• SET TASKS:
A – According to the Hawley, Minnesota text, who was the town named after in 1872?
B – Pick up the text about Hawley, Minnesota after its final sentence and extend it.

• DOCUMENT SEGMENT:
Logo for the City of Hawley, Minnesota
|Motto: A Family Friendly Community|
Location of Hawley, Minnesota
|• Mayor||Gary Johnson|
|• Total||2.53 sq mi (6.55 km2)|
|• Land||2.53 sq mi (6.55 km2)|
|• Water||0 sq mi (0 km2)|
|Elevation||1,152 ft (351 m)|
|• Estimate (2013)||2,083|
|• Density||817.0/sq mi (315.4/km2)|
|Time zone||Central (CST) (UTC-6)|
|• Summer (DST)||CDT (UTC-5)|
|GNIS feature ID||0644744|
Hawley is a town in Clay County, Minnesota, United States, along the Buffalo River. The population was 2,067 at the 2010 census. The town went through six quick name changes after 1871 until, in 1872, it was finally named after Thomas Hawley Canfield, an officer in the Northern Pacific Railway, which laid out the town. General Custer visited the town in 1876. In 2007, the town started an ad campaign called "Hawley Would" (a homophonic play on words of "Hollywood"). The campaign focuses on both the small-town atmosphere of Hawley and its proximity to the Fargo-Moorhead metropolitan area; Hawley is 22 miles from downtown Fargo.

• LISTING:
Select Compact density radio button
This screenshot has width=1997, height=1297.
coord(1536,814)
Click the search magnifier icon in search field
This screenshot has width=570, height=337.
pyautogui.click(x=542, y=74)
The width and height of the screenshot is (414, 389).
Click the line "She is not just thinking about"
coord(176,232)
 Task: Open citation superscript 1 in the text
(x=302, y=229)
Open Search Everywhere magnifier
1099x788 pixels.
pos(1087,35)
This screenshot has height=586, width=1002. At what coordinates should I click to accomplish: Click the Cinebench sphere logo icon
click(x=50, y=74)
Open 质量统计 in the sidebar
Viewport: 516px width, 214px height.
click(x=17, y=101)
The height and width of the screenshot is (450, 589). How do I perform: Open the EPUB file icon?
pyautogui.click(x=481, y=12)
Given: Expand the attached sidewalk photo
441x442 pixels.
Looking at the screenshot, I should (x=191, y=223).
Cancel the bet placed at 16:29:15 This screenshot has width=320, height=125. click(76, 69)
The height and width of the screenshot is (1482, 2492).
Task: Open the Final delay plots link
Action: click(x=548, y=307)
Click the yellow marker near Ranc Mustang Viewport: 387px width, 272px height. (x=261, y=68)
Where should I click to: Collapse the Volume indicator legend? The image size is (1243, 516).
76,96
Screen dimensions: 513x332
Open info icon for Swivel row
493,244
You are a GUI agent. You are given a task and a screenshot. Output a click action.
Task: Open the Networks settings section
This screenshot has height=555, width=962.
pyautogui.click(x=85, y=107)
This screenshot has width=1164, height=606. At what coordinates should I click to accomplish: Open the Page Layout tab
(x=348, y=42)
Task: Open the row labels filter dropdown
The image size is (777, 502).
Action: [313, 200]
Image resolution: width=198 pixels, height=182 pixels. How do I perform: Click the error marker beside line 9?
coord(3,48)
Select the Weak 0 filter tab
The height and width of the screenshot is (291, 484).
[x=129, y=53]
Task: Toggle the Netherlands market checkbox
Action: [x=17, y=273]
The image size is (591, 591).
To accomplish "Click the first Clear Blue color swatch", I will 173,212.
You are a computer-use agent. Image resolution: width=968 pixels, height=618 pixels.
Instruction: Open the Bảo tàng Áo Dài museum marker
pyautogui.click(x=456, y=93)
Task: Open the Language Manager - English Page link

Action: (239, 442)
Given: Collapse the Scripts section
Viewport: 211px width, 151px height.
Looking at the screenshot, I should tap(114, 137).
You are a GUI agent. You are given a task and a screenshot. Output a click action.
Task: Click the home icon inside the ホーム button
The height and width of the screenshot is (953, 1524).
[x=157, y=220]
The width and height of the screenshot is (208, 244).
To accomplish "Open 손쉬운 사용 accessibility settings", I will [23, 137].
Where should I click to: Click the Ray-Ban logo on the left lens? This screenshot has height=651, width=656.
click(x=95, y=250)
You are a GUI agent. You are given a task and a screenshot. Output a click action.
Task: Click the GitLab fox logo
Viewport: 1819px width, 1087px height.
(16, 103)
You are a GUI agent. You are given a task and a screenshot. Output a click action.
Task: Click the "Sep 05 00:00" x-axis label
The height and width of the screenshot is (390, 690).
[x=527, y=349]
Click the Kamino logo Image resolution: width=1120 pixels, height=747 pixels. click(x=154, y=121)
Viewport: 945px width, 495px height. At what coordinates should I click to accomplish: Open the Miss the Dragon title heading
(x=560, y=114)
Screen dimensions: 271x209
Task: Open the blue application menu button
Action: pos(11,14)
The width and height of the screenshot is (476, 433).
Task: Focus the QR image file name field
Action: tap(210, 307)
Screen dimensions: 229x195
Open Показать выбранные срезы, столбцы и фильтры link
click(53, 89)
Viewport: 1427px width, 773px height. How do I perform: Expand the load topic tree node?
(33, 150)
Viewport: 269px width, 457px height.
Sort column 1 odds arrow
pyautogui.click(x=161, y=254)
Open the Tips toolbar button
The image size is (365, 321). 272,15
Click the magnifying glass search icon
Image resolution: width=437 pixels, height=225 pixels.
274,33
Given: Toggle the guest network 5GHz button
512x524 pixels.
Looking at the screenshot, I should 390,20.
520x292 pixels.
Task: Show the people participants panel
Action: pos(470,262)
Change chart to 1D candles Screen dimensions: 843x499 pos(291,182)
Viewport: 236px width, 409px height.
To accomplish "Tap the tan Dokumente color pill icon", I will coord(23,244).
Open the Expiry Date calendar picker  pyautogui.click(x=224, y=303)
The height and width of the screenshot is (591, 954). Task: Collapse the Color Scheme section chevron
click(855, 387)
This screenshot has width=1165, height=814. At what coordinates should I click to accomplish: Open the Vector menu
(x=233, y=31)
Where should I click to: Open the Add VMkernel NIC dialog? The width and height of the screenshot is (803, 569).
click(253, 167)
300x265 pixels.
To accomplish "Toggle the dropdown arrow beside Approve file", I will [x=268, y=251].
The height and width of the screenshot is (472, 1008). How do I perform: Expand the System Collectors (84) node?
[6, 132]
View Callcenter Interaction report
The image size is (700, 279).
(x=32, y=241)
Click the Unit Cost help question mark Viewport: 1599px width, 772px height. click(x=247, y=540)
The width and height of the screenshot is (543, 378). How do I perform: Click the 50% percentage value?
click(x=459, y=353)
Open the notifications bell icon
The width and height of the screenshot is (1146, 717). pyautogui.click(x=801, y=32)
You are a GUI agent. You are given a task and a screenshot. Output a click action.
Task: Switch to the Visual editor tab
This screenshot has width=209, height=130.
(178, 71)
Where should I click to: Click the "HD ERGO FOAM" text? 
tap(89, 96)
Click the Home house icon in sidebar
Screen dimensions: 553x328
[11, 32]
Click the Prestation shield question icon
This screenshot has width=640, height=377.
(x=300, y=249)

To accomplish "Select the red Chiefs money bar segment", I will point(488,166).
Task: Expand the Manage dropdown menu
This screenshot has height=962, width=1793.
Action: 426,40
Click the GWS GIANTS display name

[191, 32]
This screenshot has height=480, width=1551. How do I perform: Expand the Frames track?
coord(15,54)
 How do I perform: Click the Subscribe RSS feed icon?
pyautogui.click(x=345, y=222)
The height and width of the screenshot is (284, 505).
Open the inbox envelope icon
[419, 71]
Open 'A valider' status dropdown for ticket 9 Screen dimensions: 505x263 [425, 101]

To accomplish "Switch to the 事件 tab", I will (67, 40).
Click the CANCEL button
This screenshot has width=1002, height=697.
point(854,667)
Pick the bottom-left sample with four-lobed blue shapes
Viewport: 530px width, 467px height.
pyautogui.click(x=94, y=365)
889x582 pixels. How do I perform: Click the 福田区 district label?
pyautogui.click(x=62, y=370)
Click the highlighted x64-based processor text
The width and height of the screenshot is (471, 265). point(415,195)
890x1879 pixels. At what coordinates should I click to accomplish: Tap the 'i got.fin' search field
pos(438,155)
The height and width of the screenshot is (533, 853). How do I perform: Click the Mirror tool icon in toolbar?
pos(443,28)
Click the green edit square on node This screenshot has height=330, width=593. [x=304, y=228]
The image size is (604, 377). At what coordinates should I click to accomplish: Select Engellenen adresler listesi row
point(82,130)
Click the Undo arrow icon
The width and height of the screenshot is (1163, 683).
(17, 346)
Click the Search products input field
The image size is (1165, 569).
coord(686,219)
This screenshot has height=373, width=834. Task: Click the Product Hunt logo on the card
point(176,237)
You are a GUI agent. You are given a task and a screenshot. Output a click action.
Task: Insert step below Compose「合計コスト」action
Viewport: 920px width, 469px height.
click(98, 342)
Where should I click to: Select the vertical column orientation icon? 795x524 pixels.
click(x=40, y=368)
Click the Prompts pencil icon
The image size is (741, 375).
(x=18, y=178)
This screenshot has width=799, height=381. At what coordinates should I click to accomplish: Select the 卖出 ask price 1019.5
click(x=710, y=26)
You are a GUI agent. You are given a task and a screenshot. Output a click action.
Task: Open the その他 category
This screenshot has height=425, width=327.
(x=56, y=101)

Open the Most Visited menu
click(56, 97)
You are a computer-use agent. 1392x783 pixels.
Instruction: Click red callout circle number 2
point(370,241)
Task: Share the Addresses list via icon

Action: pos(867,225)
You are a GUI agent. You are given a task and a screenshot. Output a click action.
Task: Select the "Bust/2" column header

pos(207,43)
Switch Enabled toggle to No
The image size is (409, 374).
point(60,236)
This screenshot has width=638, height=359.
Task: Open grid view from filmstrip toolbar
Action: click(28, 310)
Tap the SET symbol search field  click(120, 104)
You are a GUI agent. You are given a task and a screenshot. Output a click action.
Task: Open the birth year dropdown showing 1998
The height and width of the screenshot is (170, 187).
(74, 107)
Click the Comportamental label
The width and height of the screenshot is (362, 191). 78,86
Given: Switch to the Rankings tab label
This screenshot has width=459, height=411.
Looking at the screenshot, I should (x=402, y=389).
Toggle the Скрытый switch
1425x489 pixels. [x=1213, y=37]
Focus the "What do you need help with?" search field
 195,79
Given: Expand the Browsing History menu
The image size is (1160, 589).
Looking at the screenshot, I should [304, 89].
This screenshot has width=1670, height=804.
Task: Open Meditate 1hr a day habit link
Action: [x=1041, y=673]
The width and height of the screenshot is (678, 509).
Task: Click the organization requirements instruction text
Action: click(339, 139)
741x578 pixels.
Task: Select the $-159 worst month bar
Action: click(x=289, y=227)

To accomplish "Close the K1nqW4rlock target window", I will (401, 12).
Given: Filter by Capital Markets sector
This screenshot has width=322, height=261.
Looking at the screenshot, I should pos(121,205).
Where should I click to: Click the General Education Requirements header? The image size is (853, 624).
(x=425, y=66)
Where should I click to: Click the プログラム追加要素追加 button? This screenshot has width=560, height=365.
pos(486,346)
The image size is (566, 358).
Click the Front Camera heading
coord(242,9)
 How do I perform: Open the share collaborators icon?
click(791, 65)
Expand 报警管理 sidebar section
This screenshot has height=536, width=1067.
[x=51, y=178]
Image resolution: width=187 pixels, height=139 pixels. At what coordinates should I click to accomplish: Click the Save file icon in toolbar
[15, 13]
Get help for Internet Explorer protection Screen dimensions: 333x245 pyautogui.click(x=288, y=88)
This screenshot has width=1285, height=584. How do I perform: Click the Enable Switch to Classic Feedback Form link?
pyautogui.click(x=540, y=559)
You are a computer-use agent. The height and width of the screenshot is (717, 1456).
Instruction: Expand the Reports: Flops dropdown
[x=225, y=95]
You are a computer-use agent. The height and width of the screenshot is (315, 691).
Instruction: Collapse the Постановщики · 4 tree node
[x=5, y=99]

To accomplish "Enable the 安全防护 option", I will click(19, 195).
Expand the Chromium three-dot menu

• ANSWERS IN ORDER:
A – Thomas Hawley Canfield, an officer in the Northern Pacific Railway.

B –
Hawley is east of Moorhead, at the intersection of the Buffalo River, U.S. Route 10, and the Burlington Northern Railroad. According to the United States Census Bureau, the city has a total area of 2.53 square miles (6.55 km2), all of it land. It is located in Vikingland of Minnesota, and has a number of pasture and farmlands nearby.
The land is flat (mostly treeless) farmland west of the city, and more hilly-forested land to the east. There is much wildlife including deer, moose, waterfowl, raccoon, skunk, wolf, fox, and many other indigenous animal species. The indigenous trees in the forests are mostly leafy, with very few natural evergreens.
|U.S. Decennial Census
As of the census of 2010, there were 2,067 people, 854 households, and 553 families residing in the city. The population density was 817.0 inhabitants per square mile (315.4/km2). There were 891 housing units at an average density of 352.2 per square mile (136.0/km2). The racial makeup of the city was 96.3% White, 0.3% African American, 1.0% Native American, 0.7% Asian, and 1.6% from two or more races. Hispanic or Latino of any race were 0.9% of the population.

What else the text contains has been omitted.